The tertiary institutions’ managements and education regulatory bodies should be tasked by the government on what should be brought to the market table based on the curriculum and syllabus of the different fields.
Any course of study without commercial value should be merged with other reasonable courses, which are sellable.
6. Partying, revelling, ostentatious purchases, media display of success and exhibitionism.
In our modern world and down to our country, Nigeria, it is the order of the day for individuals, who are not contributing anything to the economy or having a responsible or tangible source of livelihood to display how much they spend on purchasing cars, jewellery, clothes, vacations without being questioned by the appropriate authorities on where their money came from.
Disappointingly, are the workers in the different sectors of government owned ministries, with known salary range, acquiring properties, whose financial worth are far beyond their income and salaries, and yet, no one questions these.
And as a matter of fact, government policy on assets’ declaration might not be necessarily effective as properties could be acquired with forged ownerships.
Notably, when a few privileged individuals begin to possess unregulated enormous amount of purchasing power, they create a financial and social class for themselves and this inadvertently drives the prices of items in the general market; additionally, hardworking individuals with gradual growing wages will begin to lose interest in contributing labour, which adds to the economy and they begin to follow the trend of easy and ‘rich gangs’.

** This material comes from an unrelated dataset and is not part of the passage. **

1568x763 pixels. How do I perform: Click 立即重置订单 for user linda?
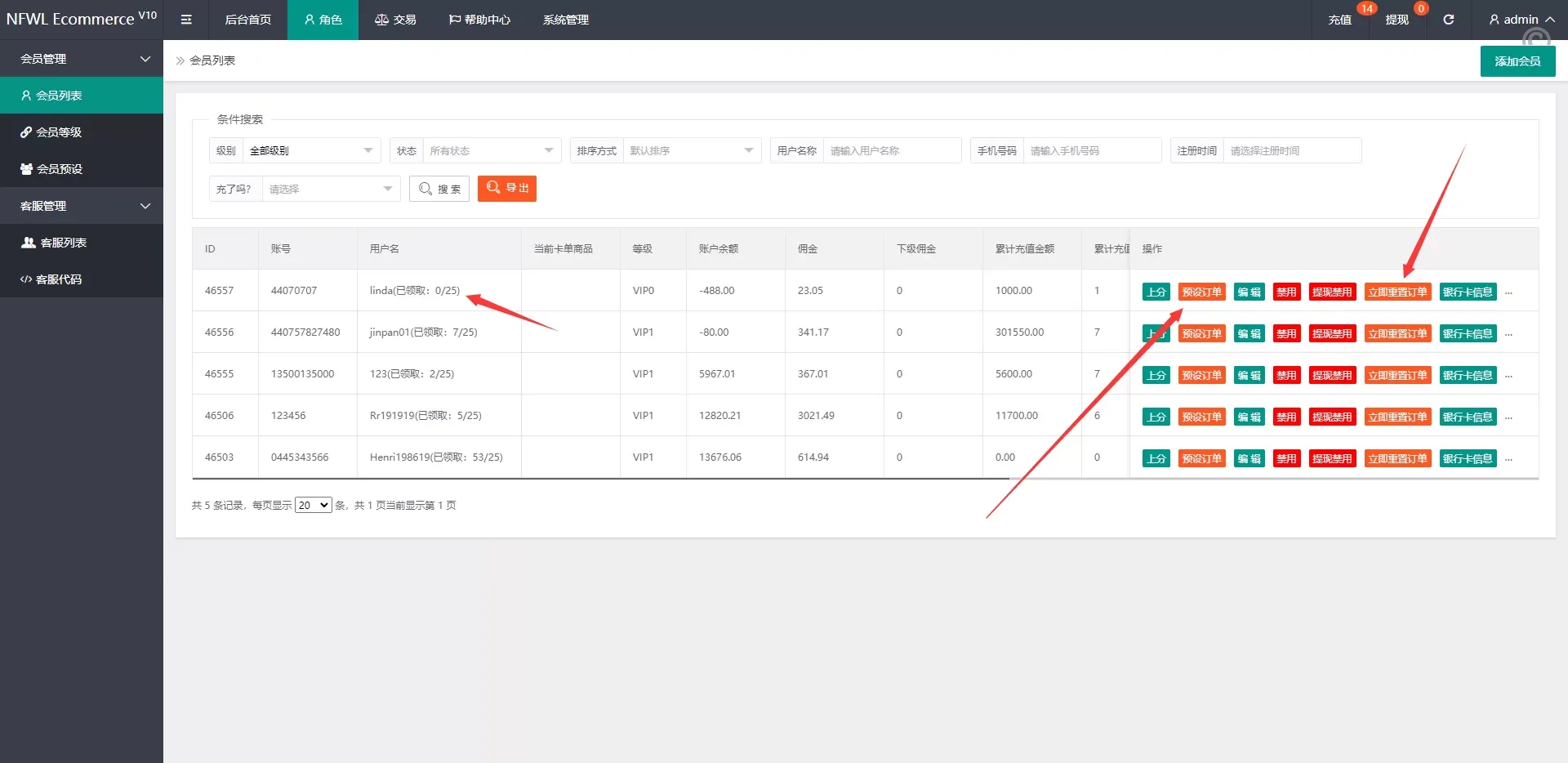click(x=1396, y=292)
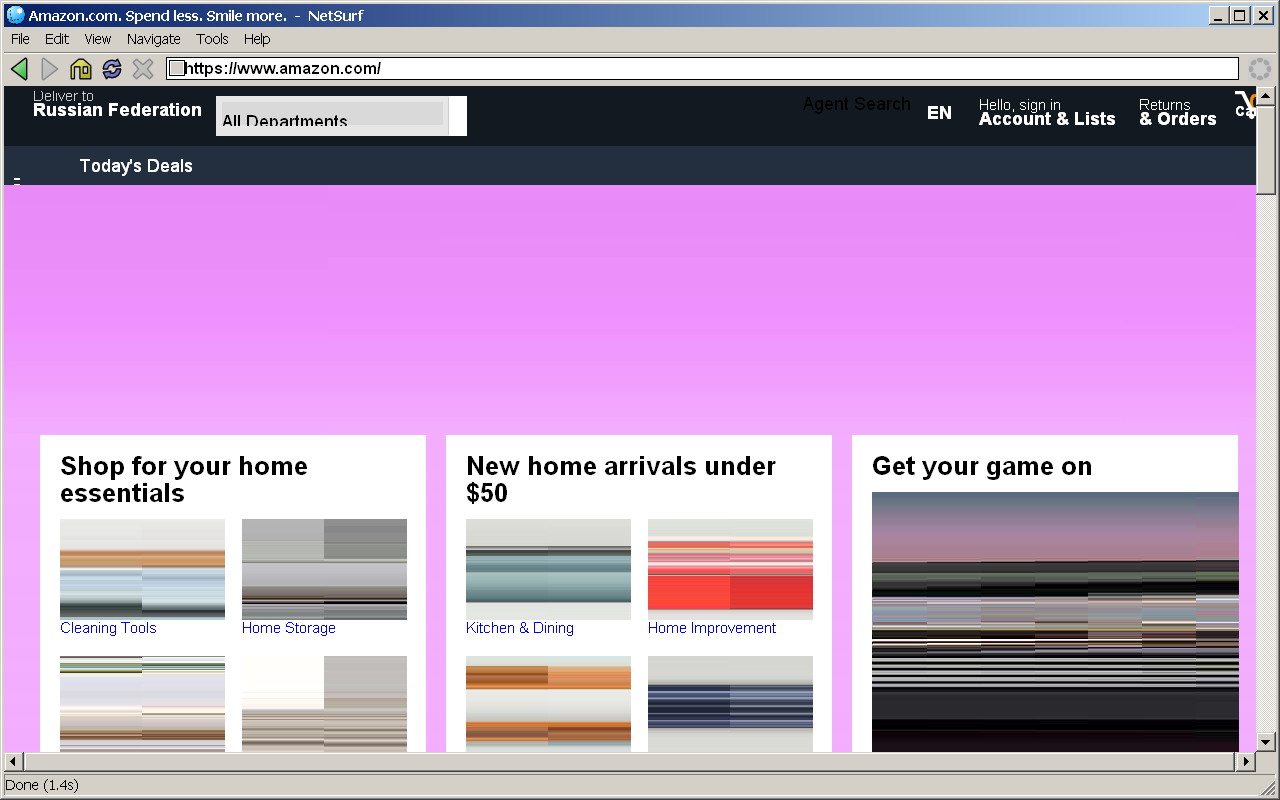Click the Back navigation arrow icon

[19, 69]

Examples of groups of people falling into these categories are social media influencers, socialites, celebrities and sports’ men.
The Government should get incorruptible personnel in charge of Internal Revenue Service and financial commissions into appropriate questioning, taxing and laws on property ownership.

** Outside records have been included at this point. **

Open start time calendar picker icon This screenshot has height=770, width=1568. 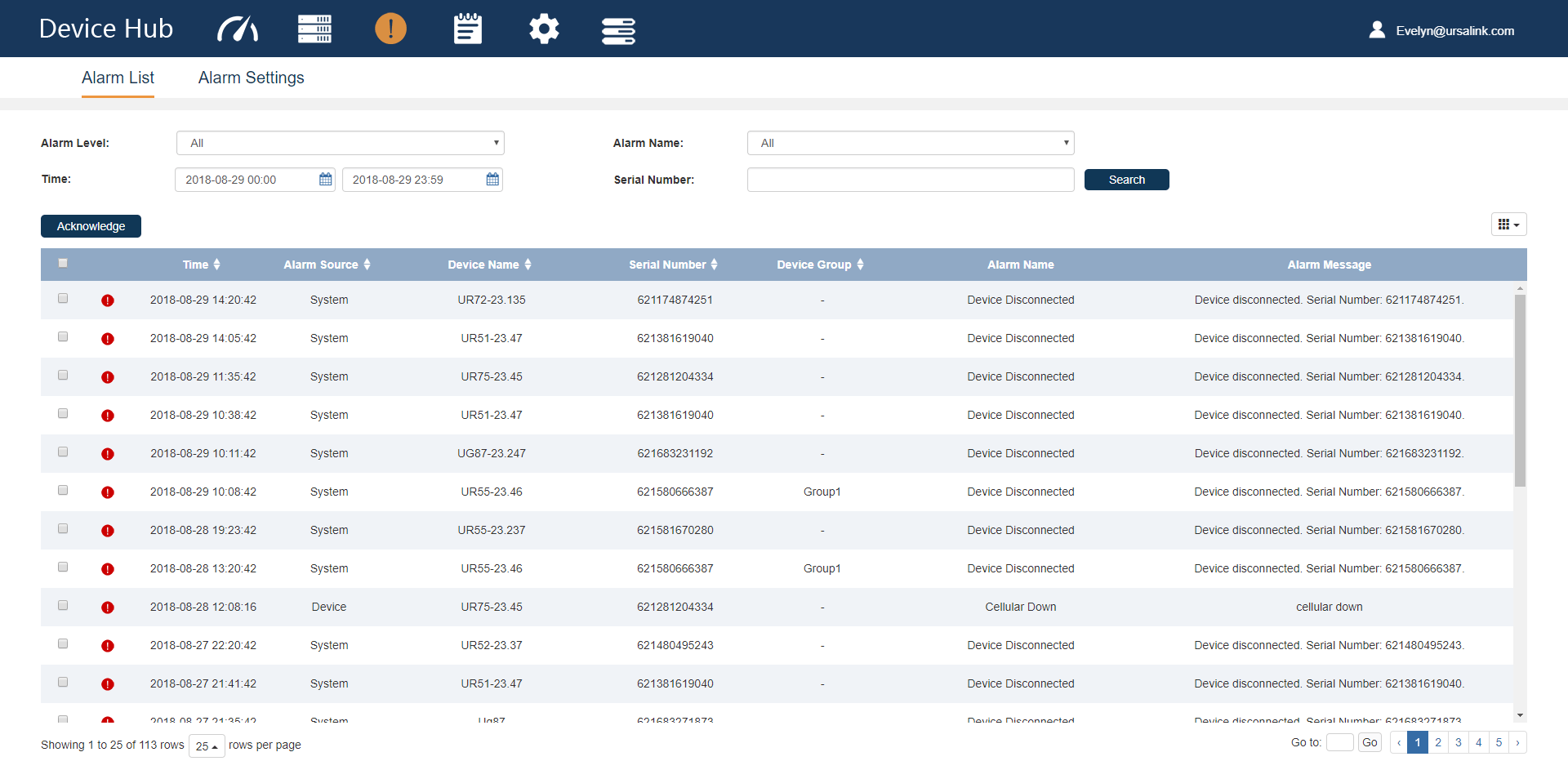(x=326, y=180)
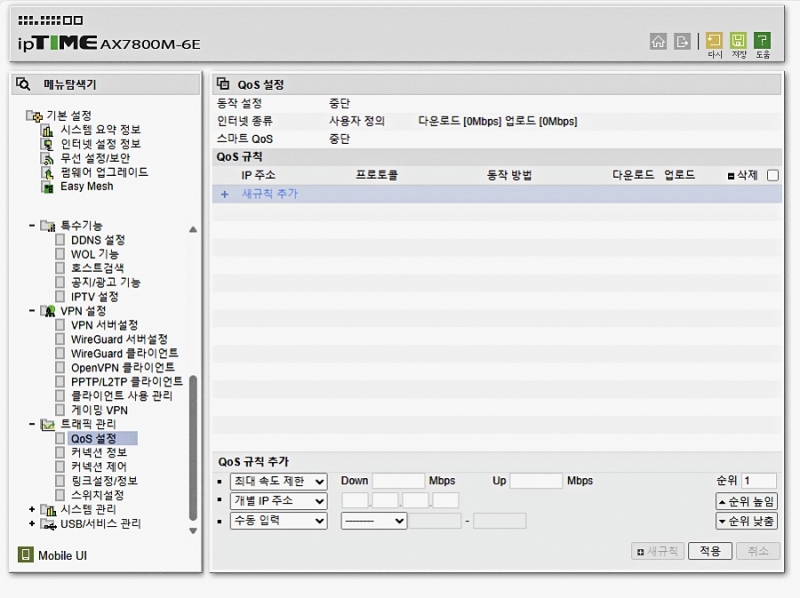
Task: Check the select-all checkbox beside 삭제
Action: (x=772, y=175)
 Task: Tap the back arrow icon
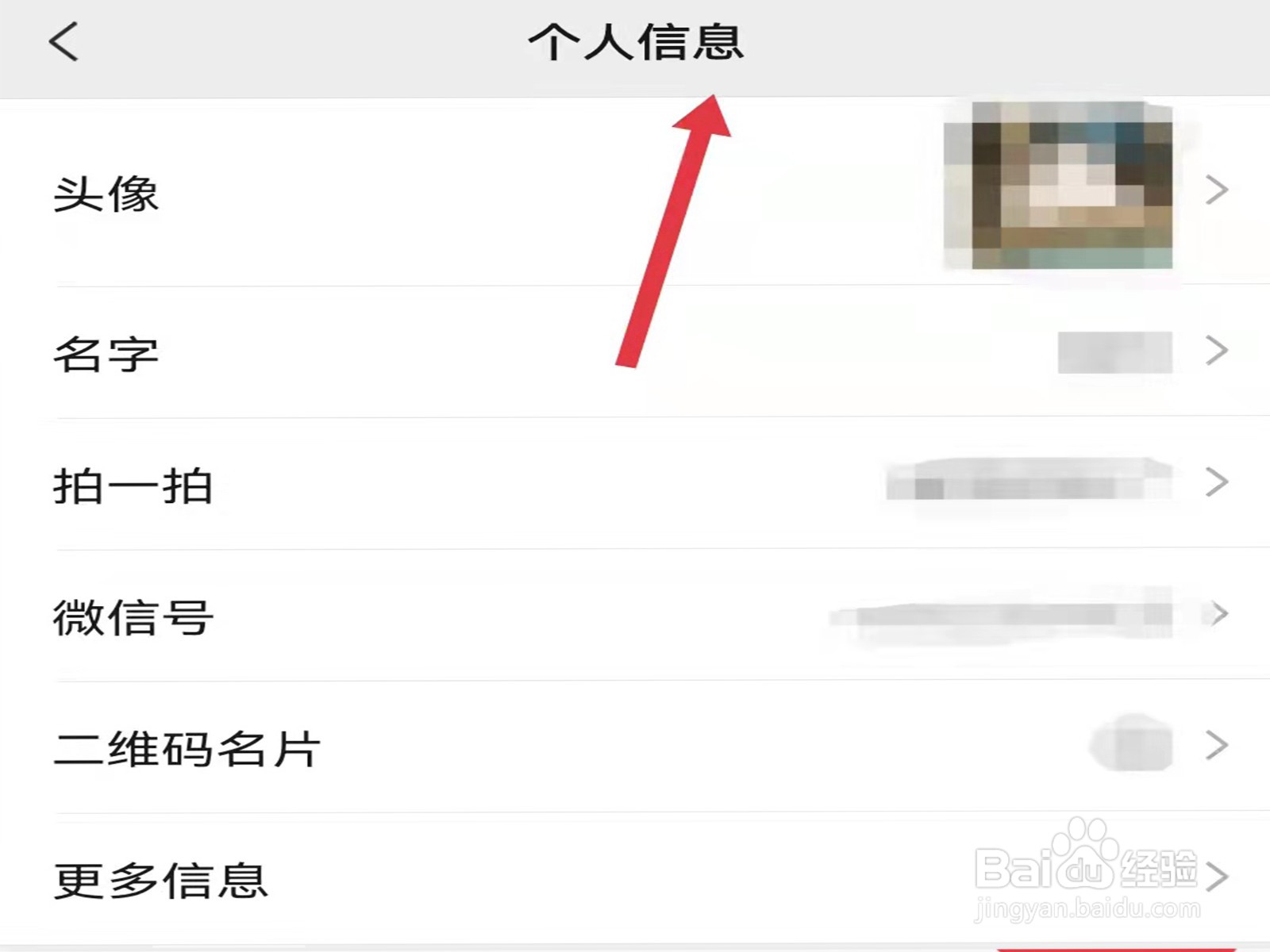tap(64, 41)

7. Religious shenanigans on financial blessings.
There is a current wave of madness where pastors begin to pray for their congregation and they begin to receive credit (money) alerts on their phones; furthermore, the acquisitions of landed properties, private aircrafts and luxurious cars by Christian religious leaders should have been checked as their members have suddenly believed in miracles and divine providence as a way to make money and have financial breakthrough rather than labour which should be growing the economy.
These religious centers are not being taxed based on existing laws on taxations, yet, they are businesses generating undisclosed amount of money, such that their leaders acquire properties, home and abroad.
This attitude which does not contribute anything to the economic growth has attrition effect on the Nigeria financial growth.
Policies should be made by authorities to abolish such practices and if plausibly apprehending and questions the clerics in charge of the scams.
Summarily, if our government is sincere enough about bringing solutions to the present day Nigeria economic situation, there are strict measures, which have to be in place.
Furthermore, the easy and huge amount of money or exponentially generated financial resources are not always available to everybody and some workers still believe in dignity in labour with steady growth in their financial income; hence, it will be imperative if the appropriate authorities step in to avoid choking the poor masses by intimidation and high costs of living imposed by the activities of those “who know the way”.
In conclusion, the Nigerian government should learn to be less reliant on petroleum, accounting for about 95% of exportable earnings, and revenue and invest of other sectors Nigeria could sell to the world, perhaps, rejuvenation of agriculture, which presently is struggling at 2% of total exports, as the fluctuation of oil prices at the international market, itself, is a major sledgehammer on the nation’s foreign reserve.